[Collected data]
+ + + + + + +
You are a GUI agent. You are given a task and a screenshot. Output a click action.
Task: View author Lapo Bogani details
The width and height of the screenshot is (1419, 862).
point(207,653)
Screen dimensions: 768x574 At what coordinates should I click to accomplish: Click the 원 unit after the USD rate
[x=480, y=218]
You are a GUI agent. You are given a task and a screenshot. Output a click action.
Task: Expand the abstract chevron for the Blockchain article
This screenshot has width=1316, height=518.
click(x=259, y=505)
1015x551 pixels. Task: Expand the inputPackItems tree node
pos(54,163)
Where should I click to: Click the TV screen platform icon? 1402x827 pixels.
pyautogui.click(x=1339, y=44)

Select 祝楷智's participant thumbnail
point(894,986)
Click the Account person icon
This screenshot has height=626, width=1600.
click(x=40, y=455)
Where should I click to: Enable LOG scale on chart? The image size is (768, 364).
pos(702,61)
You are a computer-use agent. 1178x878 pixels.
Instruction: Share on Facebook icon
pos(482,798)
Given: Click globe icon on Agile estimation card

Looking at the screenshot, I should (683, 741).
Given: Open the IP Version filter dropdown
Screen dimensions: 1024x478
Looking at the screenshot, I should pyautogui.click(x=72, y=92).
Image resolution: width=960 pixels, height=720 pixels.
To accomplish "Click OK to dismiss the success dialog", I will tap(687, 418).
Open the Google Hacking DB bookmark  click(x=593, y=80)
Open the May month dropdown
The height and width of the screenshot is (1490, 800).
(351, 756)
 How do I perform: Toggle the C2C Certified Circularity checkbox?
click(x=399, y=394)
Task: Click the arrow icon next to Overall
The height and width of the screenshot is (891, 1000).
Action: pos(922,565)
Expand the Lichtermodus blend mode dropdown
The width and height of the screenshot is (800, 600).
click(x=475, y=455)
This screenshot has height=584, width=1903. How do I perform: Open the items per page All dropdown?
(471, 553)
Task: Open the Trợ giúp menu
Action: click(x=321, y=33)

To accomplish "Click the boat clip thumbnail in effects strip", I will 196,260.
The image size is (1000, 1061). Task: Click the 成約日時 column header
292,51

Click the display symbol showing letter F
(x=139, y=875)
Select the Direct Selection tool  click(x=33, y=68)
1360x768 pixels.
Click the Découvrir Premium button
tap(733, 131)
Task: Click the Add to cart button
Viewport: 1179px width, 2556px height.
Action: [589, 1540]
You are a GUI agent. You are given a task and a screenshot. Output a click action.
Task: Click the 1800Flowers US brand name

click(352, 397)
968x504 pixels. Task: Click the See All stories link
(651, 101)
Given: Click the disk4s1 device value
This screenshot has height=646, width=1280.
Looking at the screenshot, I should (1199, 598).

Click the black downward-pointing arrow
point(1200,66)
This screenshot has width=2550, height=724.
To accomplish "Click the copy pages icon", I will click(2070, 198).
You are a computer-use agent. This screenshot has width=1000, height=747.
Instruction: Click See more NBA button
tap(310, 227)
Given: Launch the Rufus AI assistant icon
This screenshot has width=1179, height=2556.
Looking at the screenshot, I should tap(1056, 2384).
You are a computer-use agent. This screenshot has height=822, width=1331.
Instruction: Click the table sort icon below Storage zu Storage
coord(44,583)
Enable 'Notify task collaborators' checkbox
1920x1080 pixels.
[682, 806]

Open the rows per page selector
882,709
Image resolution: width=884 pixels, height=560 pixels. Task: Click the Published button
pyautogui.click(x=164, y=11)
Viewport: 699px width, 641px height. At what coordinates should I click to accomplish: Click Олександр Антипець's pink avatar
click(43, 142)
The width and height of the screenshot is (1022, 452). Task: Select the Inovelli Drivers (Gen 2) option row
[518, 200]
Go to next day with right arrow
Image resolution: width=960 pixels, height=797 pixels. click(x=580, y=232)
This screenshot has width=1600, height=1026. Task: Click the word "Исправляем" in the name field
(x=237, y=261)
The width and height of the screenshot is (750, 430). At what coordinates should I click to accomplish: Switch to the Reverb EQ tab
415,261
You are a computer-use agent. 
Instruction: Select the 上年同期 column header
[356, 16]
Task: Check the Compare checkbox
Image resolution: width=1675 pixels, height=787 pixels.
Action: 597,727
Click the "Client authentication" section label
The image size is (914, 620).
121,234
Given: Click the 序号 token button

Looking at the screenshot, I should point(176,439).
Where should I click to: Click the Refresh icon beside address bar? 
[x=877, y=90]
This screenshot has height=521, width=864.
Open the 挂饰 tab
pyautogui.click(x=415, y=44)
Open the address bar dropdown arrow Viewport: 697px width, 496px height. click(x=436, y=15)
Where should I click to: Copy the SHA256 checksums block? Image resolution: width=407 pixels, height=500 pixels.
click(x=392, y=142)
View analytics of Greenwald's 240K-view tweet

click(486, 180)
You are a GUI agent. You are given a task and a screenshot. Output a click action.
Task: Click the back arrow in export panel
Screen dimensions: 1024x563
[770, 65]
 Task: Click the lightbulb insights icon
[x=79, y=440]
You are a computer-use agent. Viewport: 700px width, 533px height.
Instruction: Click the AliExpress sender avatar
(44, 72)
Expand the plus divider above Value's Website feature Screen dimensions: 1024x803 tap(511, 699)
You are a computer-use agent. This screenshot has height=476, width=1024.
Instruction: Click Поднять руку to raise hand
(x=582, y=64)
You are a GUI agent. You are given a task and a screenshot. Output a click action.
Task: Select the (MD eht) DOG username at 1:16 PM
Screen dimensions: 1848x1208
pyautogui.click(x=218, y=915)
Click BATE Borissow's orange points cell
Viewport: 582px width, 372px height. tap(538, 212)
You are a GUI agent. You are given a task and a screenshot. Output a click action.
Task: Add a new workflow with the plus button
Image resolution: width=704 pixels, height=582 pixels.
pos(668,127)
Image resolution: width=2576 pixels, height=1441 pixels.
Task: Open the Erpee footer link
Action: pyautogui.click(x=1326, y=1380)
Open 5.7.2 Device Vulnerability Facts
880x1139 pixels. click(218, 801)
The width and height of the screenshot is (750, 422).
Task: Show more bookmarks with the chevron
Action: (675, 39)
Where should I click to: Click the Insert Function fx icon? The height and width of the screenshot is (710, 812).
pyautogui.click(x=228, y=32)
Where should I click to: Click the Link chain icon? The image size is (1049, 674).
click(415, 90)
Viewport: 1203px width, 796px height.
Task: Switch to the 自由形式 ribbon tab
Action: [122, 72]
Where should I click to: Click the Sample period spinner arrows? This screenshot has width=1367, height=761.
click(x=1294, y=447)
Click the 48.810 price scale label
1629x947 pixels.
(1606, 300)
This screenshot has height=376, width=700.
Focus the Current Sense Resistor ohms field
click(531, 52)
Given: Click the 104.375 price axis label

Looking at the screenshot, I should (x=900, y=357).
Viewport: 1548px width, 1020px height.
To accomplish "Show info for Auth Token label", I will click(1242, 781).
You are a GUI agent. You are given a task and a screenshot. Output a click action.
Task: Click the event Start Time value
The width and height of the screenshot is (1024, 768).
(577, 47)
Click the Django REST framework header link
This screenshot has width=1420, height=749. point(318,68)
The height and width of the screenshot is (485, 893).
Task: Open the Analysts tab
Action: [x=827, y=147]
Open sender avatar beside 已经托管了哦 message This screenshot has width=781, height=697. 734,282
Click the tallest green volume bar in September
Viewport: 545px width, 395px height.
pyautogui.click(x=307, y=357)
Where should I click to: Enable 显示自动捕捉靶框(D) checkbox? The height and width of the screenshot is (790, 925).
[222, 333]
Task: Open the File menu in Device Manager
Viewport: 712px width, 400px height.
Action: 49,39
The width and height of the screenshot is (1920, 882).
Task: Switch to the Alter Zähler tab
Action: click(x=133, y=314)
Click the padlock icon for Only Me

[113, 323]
+ + + + + + +
## Task details
Among the lines of the data above, find those with the word "computer" and show them.

## Task answer
You are a computer-use agent. 1178x878 pixels.
You are a computer-use agent. This screenshot has width=1000, height=747.
You are a computer-use agent. This screenshot has height=822, width=1331.
You are a computer-use agent. 
You are a computer-use agent. Viewport: 700px width, 533px height.
You are a computer-use agent. This screenshot has height=476, width=1024.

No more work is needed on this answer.